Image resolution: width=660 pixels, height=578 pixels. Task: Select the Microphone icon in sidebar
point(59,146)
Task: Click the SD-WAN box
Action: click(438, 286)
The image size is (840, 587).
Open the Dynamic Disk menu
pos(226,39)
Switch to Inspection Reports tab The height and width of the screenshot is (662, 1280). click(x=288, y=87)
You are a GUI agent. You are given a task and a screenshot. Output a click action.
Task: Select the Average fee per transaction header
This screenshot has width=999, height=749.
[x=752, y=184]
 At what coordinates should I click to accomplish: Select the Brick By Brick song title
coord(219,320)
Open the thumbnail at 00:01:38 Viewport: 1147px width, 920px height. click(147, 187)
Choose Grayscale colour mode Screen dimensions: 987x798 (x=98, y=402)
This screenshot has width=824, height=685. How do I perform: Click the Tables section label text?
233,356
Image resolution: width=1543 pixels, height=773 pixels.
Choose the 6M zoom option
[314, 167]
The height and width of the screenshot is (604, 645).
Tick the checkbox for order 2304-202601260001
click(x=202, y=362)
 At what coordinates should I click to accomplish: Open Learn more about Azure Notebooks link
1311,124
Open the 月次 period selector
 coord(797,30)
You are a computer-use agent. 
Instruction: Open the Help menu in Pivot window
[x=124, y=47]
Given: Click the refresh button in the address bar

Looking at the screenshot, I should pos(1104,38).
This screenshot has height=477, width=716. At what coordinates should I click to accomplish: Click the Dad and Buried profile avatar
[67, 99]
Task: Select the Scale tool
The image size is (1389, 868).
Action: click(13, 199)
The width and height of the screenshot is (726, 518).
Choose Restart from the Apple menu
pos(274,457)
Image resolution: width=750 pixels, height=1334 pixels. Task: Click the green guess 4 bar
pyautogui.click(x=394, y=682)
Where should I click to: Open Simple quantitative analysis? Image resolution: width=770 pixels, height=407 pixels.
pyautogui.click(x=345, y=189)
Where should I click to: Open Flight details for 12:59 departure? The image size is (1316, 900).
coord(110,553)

-*-*-

WHAT THIS TASK INVOLVES> Repeat every line of the listing without a single difference.

WRITTEN RESPONSE>
Image resolution: width=660 pixels, height=578 pixels. Task: Select the Microphone icon in sidebar
point(59,146)
Task: Click the SD-WAN box
Action: click(438, 286)
The image size is (840, 587).
Open the Dynamic Disk menu
pos(226,39)
Switch to Inspection Reports tab The height and width of the screenshot is (662, 1280). click(x=288, y=87)
You are a GUI agent. You are given a task and a screenshot. Output a click action.
Task: Select the Average fee per transaction header
This screenshot has width=999, height=749.
[x=752, y=184]
 At what coordinates should I click to accomplish: Select the Brick By Brick song title
coord(219,320)
Open the thumbnail at 00:01:38 Viewport: 1147px width, 920px height. click(147, 187)
Choose Grayscale colour mode Screen dimensions: 987x798 (x=98, y=402)
This screenshot has width=824, height=685. How do I perform: Click the Tables section label text?
233,356
Image resolution: width=1543 pixels, height=773 pixels.
Choose the 6M zoom option
[314, 167]
The height and width of the screenshot is (604, 645).
Tick the checkbox for order 2304-202601260001
click(x=202, y=362)
 At what coordinates should I click to accomplish: Open Learn more about Azure Notebooks link
1311,124
Open the 月次 period selector
 coord(797,30)
You are a computer-use agent. 
Instruction: Open the Help menu in Pivot window
[x=124, y=47]
Given: Click the refresh button in the address bar

Looking at the screenshot, I should pos(1104,38).
This screenshot has height=477, width=716. At what coordinates should I click to accomplish: Click the Dad and Buried profile avatar
[67, 99]
Task: Select the Scale tool
The image size is (1389, 868).
Action: click(13, 199)
The width and height of the screenshot is (726, 518).
Choose Restart from the Apple menu
pos(274,457)
Image resolution: width=750 pixels, height=1334 pixels. Task: Click the green guess 4 bar
pyautogui.click(x=394, y=682)
Where should I click to: Open Simple quantitative analysis? Image resolution: width=770 pixels, height=407 pixels.
pyautogui.click(x=345, y=189)
Where should I click to: Open Flight details for 12:59 departure? The image size is (1316, 900).
coord(110,553)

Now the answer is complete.